"""
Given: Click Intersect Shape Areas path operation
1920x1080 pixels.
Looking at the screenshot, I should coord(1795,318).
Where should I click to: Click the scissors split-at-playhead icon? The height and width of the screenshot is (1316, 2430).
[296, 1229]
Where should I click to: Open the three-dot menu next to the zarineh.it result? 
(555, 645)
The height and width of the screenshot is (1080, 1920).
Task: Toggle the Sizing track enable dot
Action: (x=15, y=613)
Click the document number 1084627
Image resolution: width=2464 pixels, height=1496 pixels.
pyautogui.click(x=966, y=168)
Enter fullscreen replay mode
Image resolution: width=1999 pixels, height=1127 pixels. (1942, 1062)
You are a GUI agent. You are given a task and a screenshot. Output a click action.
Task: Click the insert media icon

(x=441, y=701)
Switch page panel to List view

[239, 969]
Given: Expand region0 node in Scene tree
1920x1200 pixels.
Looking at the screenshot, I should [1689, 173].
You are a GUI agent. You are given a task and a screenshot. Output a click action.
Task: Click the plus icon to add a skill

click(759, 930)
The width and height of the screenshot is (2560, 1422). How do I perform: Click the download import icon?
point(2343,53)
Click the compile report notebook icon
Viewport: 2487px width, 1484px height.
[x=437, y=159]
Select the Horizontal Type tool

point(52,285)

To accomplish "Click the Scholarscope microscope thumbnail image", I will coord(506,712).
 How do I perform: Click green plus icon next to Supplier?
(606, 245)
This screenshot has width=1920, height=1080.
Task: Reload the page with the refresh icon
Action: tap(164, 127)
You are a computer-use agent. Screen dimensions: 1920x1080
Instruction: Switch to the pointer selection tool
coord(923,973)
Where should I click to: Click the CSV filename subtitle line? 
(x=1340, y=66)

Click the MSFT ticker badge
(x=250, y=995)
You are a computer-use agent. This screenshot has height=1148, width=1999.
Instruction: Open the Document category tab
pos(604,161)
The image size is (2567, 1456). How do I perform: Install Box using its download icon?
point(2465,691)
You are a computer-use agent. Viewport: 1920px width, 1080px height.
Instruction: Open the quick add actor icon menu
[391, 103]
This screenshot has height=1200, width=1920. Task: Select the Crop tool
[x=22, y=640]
"""
EXERCISE DETAILS
Once you have read through the entries above, state how many lines hold the word "computer", giving nothing but the number.

RESULT BELOW
3